Welders have been identified as a high-risk group for occupational eye injuries due to their continuous exposure to ultraviolet radiation (UV) and welding projectiles [1]. Ocular morbidities, including ocular arc, photokeratosis, diplopia and resulting retinal damage are common [2]. The use of protective eyewear during welding helps to reduce the harmful effects of UV visible and infrared radiation. It provides mechanical protection to the eye from welding splatter and reduces visible light to a comfortable level to improve visibility in the welding area. In 2016, an Indian study found that the use of personal protective equipment (PPE) by welders would provide 67% protection against ocular morbidity [3]. Despite the protection offered by PPE, Nigerian studies conducted in 2011 revealed a low rate of use of eye protection devices not only among welders, but among whole industrial workers. It was observed that only 9.6% of welders regularly used their protective devices in Calabar [1]. In Guinea, welding is a widely practiced occupation, and most often in an informal manner. Industrial workshops are not easily accessible and vocational training is very limited. In general, these informal welders are unaware of or neglect the risk of eye injuries to which they are exposed during their working life. The objective of this study was to investigate the state of eye protection of metal welders in the workshops of Conakry.

2. Material and Methods

The study was a descriptive cross-sectional study including 180 participants from 45 randomly selected informal welding workshops in the five (5) communes of the city of Conakry for a period of three months. Nine workshops in 9 different neighborhoods in each commune were surveyed, with ease of access as the only criterion for selection. In each workshop we interviewed the master, the counter master, two apprentices randomly chosen by the master. The consent of all was obtained. The sampling was non-probability and the sample size was calculated using the minimum sample size formula: n Z 2 × ( P × Q ) / i 2 ; where P = 9.6% (Nigerian study prevalence [1] ), i = required precision estimated at 5%, Q = 1 − P (expected phenomenon in the population of welders), Z = 1.96 (constant depending on the decision threshold at the 5% risk of error). Using the formula, the minimum sample size was 133 participants, which we increased by 20% (risk β) to account for completion errors and to maintain the power of the study. A margin of 15% for refusals was considered, which made a total of 35%; this brought the sample size to 180 participants.
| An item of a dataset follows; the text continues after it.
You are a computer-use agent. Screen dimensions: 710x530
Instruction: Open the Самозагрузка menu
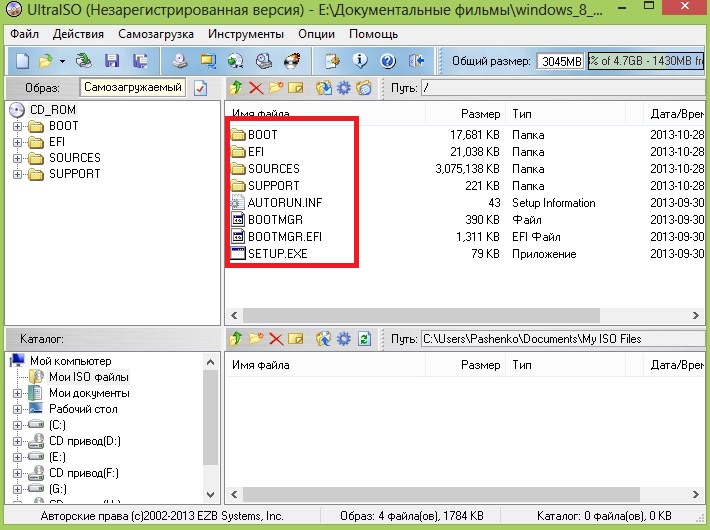[x=154, y=34]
The variables were epidemiological and a direct interview with the respondent enabled the data to be collected. EPI info 7.2 software was used to analyze the data. A frequency distribution was made for the qualitative variables; the mean and standard deviation were calculated for the quantitative variables. References were organized by Zotero software.

3. Results

The study included 180 welders from 45 welding sites. The mean age of the participants was 33.9 ± 13.4 years and the extremes were 15 and 68 years. The apprentices (41.67%) were aged between 15 and 30 years, the masters and foremen (34.44%) between 31 and 45 years. There was a male predominance with a ratio of 89 men for 1 woman.
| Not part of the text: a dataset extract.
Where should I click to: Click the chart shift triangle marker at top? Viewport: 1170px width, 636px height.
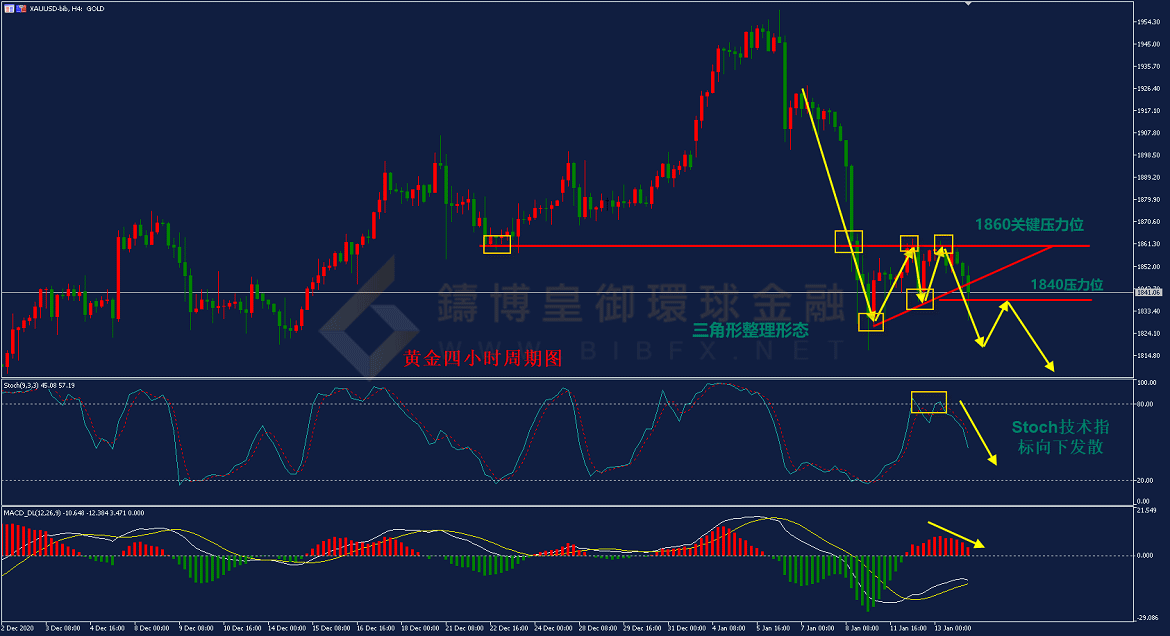[x=967, y=4]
Welders who had not attended school represented 37.22% compared to 62.78% of those who had attended school. Of the welders who had attended school, 47.22% had dropped out of school at the primary level, 13.89% at the secondary level, and only 1.67% (3 welders) had completed the higher level. The distribution of welders by learning mode is shown in Figure 1.

In the workshops surveyed, 119 (66.11%) used electric arc welding only, 52 (28.88%) used gas welding only and 9 (5.01%) used mixed welding.

More than half (56.11%) of the welders surveyed had more than 5 years of experience (Table 1).

The distribution of welders according to the notion of ocular damage and the periodicity of trauma is shown in the following table (Table 2).

When an eye injury occurred, 75% (n = 135) of the welders surveyed consulted after one hour of the injury, compared to only 25% (n = 45) who visited the ophthalmologist within one hour of the injury. Knowing that traumatic accidents can be frequent in welding, the study also looked at the availability of immediate first aid kits in the workshops. It was found that almost all welders (80.56%; n = 145) did not have a kit available, while only 19.44% (n = 35) had kits available in their shops. The availability of protective equipment by the welders surveyed is presented in the table below (Table 3), which reveals that 99% of welders had welding goggles and two welders had no protective equipment.

Figure 1. Distribution of welders according to learning mode.

Table 1. Distribution of welders according to the length of their experience.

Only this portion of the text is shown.